Mon gendre avait prévu un Chateauneuf-du-Pape Domaine de Mont-Redon 1978 mais il nous annonce que le vin ne lui plait pas, aussi a-t-il ouvert un Chateauneuf-du-Pape Château de Beaucastel Hommage à Jacques Perrin 2001. C’est un beau vin, riche mais un peu strict. Il est fruité et puissant, mais un peu doctrinal. A côté de lui, la Côte Rôtie La Mouline Guigal 1986 est beaucoup plus ronde, joyeuse, chaleureuse, au fruit encore plus marqué. Et nous allons différer, car mon gendre préfère le Beaucastel alors que je préfère le Guigal, même si, comme mon gendre, je trouve qu’il y a de meilleures Mouline.

Par curiosité, je goûte un peu du Mont-Redon et même s’il n’est pas parfait, je le trouve buvable et méritant pour le moins l’essai d’un demi-verre.

Le dessert a été conçu pour le Champagne Dom Ruinart rosé 1988. La robe est belle ainsi que le flacon. Le nez est expressif et intense, la bulle est fine et active. Dès que l’on boit ce champagne, le mot qui s’impose, c’est : »respect ». Car c’est un rosé glorieux, au firmament de la qualité des champagnes rosés. Il a tout pour lui, dont une aptitude gastronomique surdéveloppée. Il aurait été parfait sur le grenadin de veau, par un accord couleur sur couleur. Ce champagne glorieux donne du plaisir à boire tant il est riche, au message extrêmement lisible, message de bonheur.

En plus du Pol Roger, j’avais apporté un Champagne Perrier-Jouët rosé 1969 dont j’espérais autant que le sublime 1966 bu récemment au même endroit. Hélas, ce champagne ne me plait pas, car il manque de souffle et de vivacité. Mon gendre l’a aimé, car il adore les vieux champagnes, mais je ne l’ai pas aimé, vexé qu’il ne soit que l’ombre du 1966 éblouissant.
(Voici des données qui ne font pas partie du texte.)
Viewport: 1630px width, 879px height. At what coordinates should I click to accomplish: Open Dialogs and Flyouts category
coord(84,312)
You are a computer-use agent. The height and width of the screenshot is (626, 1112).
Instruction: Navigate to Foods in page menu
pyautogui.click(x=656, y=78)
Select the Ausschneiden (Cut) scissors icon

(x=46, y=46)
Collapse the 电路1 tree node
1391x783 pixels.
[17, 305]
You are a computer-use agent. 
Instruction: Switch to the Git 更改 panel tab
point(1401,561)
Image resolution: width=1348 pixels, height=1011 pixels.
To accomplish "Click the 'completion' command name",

Le vote que j’ai annoncé ne diffère de celui de mon gendre que par l’interversion des deux vins rouges. Il est : 1 : Champagne Dom Ruinart rosé 1988, 2 – Château Laville Haut-Brion 1982, 3 – Champagne Pol Roger Cuvée Winston Churchill 1996, 4 – Côte Rôtie La Mouline Guigal 1986.

Par une des plus belles journées de cet été, nous avons goûté quelques vins passionnants.